Saved entries:
#####
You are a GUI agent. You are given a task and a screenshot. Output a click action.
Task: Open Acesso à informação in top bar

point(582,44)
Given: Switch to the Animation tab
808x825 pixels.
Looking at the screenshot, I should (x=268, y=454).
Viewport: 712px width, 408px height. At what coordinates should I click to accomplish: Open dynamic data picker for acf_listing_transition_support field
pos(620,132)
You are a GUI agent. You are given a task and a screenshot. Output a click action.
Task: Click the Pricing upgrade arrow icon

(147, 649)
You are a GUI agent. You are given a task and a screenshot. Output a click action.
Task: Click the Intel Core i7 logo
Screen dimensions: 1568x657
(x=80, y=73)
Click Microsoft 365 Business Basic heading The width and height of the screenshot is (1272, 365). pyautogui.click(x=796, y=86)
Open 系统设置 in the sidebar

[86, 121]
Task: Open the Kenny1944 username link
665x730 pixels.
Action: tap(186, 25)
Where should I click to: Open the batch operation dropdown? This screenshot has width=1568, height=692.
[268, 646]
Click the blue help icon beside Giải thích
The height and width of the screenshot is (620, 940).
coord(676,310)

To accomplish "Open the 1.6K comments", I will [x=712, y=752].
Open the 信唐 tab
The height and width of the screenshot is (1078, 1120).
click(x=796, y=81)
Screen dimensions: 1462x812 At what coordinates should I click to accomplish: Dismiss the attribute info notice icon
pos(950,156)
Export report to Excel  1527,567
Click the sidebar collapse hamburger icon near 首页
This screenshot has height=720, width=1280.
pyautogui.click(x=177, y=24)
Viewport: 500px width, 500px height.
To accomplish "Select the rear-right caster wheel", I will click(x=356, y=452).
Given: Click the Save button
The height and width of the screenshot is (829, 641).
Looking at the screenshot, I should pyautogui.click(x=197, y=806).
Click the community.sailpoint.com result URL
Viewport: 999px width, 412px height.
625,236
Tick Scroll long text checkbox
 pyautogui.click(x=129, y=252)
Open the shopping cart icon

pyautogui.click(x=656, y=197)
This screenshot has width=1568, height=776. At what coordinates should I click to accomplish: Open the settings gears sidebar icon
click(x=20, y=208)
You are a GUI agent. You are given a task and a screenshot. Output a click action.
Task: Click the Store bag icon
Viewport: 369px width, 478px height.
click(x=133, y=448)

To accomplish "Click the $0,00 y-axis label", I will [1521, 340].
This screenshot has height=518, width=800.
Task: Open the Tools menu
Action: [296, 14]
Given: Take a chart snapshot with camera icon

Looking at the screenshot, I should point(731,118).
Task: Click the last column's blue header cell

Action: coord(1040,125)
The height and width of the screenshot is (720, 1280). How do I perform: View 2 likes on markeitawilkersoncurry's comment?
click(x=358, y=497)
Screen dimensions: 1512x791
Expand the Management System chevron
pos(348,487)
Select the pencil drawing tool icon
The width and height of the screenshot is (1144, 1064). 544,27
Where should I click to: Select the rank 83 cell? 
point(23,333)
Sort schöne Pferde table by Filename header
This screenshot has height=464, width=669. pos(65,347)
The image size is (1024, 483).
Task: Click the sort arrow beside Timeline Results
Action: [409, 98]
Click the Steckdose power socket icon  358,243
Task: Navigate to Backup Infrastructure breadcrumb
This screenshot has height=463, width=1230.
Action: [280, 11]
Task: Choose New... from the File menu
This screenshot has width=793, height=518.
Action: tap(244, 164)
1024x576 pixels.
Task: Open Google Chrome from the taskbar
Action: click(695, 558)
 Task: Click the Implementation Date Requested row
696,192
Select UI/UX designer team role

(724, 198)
#####
Exercise instructions -> Write out again every entry above, exactly as given.

The completed task ->
You are a GUI agent. You are given a task and a screenshot. Output a click action.
Task: Open Acesso à informação in top bar

point(582,44)
Given: Switch to the Animation tab
808x825 pixels.
Looking at the screenshot, I should (x=268, y=454).
Viewport: 712px width, 408px height. At what coordinates should I click to accomplish: Open dynamic data picker for acf_listing_transition_support field
pos(620,132)
You are a GUI agent. You are given a task and a screenshot. Output a click action.
Task: Click the Pricing upgrade arrow icon

(147, 649)
You are a GUI agent. You are given a task and a screenshot. Output a click action.
Task: Click the Intel Core i7 logo
Screen dimensions: 1568x657
(x=80, y=73)
Click Microsoft 365 Business Basic heading The width and height of the screenshot is (1272, 365). pyautogui.click(x=796, y=86)
Open 系统设置 in the sidebar

[86, 121]
Task: Open the Kenny1944 username link
665x730 pixels.
Action: tap(186, 25)
Where should I click to: Open the batch operation dropdown? This screenshot has width=1568, height=692.
[268, 646]
Click the blue help icon beside Giải thích
The height and width of the screenshot is (620, 940).
coord(676,310)

To accomplish "Open the 1.6K comments", I will [x=712, y=752].
Open the 信唐 tab
The height and width of the screenshot is (1078, 1120).
click(x=796, y=81)
Screen dimensions: 1462x812 At what coordinates should I click to accomplish: Dismiss the attribute info notice icon
pos(950,156)
Export report to Excel  1527,567
Click the sidebar collapse hamburger icon near 首页
This screenshot has height=720, width=1280.
pyautogui.click(x=177, y=24)
Viewport: 500px width, 500px height.
To accomplish "Select the rear-right caster wheel", I will click(x=356, y=452).
Given: Click the Save button
The height and width of the screenshot is (829, 641).
Looking at the screenshot, I should pyautogui.click(x=197, y=806).
Click the community.sailpoint.com result URL
Viewport: 999px width, 412px height.
625,236
Tick Scroll long text checkbox
 pyautogui.click(x=129, y=252)
Open the shopping cart icon

pyautogui.click(x=656, y=197)
This screenshot has width=1568, height=776. At what coordinates should I click to accomplish: Open the settings gears sidebar icon
click(x=20, y=208)
You are a GUI agent. You are given a task and a screenshot. Output a click action.
Task: Click the Store bag icon
Viewport: 369px width, 478px height.
click(x=133, y=448)

To accomplish "Click the $0,00 y-axis label", I will [1521, 340].
This screenshot has height=518, width=800.
Task: Open the Tools menu
Action: [296, 14]
Given: Take a chart snapshot with camera icon

Looking at the screenshot, I should point(731,118).
Task: Click the last column's blue header cell

Action: coord(1040,125)
The height and width of the screenshot is (720, 1280). How do I perform: View 2 likes on markeitawilkersoncurry's comment?
click(x=358, y=497)
Screen dimensions: 1512x791
Expand the Management System chevron
pos(348,487)
Select the pencil drawing tool icon
The width and height of the screenshot is (1144, 1064). 544,27
Where should I click to: Select the rank 83 cell? 
point(23,333)
Sort schöne Pferde table by Filename header
This screenshot has height=464, width=669. pos(65,347)
The image size is (1024, 483).
Task: Click the sort arrow beside Timeline Results
Action: [409, 98]
Click the Steckdose power socket icon  358,243
Task: Navigate to Backup Infrastructure breadcrumb
This screenshot has height=463, width=1230.
Action: [280, 11]
Task: Choose New... from the File menu
This screenshot has width=793, height=518.
Action: tap(244, 164)
1024x576 pixels.
Task: Open Google Chrome from the taskbar
Action: click(695, 558)
 Task: Click the Implementation Date Requested row
696,192
Select UI/UX designer team role

(724, 198)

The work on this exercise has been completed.